There are two ways to fix this really:
- Repeat the condition again on every configuration class that are imported that way. They'll back off the same way with the same message (rather than being flagged enabled and then not producing anything)
- Have a
DeferredImportSelectorthat only returns the classes to consider based on the fact that@EnableCachinghas been set by the user
With that said, I am super confused now. If SimpleCacheConfiguration matches as the report states, I don't understand why a CacheManager is not contributed to the context (since the backoff condition on @EnableCaching doesn't apply there). I can see that the import selector is invoked but the constructor of those configuration classes is never reached.
Comment From: snicoll
so @philwebb helped me track down this. Consider the following scenario:
@Configuration
@ConditionOnBean(Acme.class)
@Import(MySelector.class)
public class MyAutoConfiguration { ... }
The key here is TrackedConditionEvaluator. Imports are going to be evaluated and parsed no matter what because, at the time, we don't know if an Acme bean will be available. Before instantiating MyAutoConfiguration we check if a Acme bean is available. If it is not, then the configuration class is skipped. Down the road, we process all classes that have been imported by MySelector.
TrackedConditionEvaluator will check if the configuration class that has imported this configuration class has been skipped. If that's the case, it will skip the class as well.
So those 4 configurations there have been processed in the "parse configuration" phase but they have been skipped in the "bean registration" phase. Sadly, the configuration report does not reflect that situation.
There does not seem to be a hook point to check this. What we could do is look at the bean registry and check if the configuration class is there. That looks like a bit of a hack unfortunately.
Comment From: wilkinsona
I think https://github.com/spring-projects/spring-boot/issues/13721 is another variant of this.
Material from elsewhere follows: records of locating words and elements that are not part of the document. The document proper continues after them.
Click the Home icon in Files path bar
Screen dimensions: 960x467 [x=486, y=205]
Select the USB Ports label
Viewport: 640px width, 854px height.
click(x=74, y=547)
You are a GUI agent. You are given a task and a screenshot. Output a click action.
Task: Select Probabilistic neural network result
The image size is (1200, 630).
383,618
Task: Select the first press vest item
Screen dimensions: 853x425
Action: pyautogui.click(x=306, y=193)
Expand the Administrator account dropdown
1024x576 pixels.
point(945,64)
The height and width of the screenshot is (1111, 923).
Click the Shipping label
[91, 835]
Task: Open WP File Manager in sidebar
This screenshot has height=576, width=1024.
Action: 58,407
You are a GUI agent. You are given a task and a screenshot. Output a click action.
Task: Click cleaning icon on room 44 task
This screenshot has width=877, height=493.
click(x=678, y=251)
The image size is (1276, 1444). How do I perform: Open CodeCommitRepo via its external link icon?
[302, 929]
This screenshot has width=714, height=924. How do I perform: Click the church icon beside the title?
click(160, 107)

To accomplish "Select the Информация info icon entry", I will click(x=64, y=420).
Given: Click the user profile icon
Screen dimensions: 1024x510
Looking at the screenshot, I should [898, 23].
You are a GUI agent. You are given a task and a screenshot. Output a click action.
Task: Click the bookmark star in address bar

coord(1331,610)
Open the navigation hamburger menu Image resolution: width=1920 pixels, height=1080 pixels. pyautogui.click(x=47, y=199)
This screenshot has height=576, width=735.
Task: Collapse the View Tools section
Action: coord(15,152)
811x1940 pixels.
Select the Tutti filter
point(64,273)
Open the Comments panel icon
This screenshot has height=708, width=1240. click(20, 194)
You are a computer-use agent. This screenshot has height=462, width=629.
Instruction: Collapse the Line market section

Adding @EnableRedisHttpSession causes RedisSessionConfiguration to back off, but the condition evaluation report shows the following in the matched section:
RedisSessionConfiguration matched:
- @ConditionalOnClass found required classes 'org.springframework.data.redis.core.RedisTemplate', 'org.springframework.session.data.redis.RedisOperationsSessionRepository'; @ConditionalOnMissingClass did not find unwanted class (OnClassCondition)
- Session Condition did not find property 'spring.session.store-type' (ServletSessionCondition)
The class has the following conditions:
@ConditionalOnClass({ RedisTemplate.class, RedisOperationsSessionRepository.class })
@ConditionalOnMissingBean(SessionRepository.class)
@ConditionalOnBean(RedisConnectionFactory.class)
@Conditional(ServletSessionCondition.class)
Note the absence of any information about the bean conditions, particularly the missing bean condition which causes the configuration to back off.
Comment From: snicoll
It is going challenging to fix this for 1.x I am afraid as it looks like we need a hook point in framework to be able to retrieve that information. The closest we could find is ImportRegistry but it's not really meant for that and it is package private anyway.
Looking a bit more at ConditionEvaluationReport, we have a recordConditionEvaluation that assumes that the source can be a FQN of configuration class. When a condition is registered matching such class, the class is removed from the unconditionalClasses set.
We should probably have a similar method that notifies the report that a particular source was discarded "after all". This would then remove all conditions evaluations matching that source. A remove on the outcomes map might be all that's necessary.
There's not much we can do at this point until SPR-17066 is fixed.
Comment From: philwebb
Moving to 2.0.x is fine I think if we can't easily fix this in 1.5.x
Comment From: snicoll
I think we're talking Backlog now I am afraid.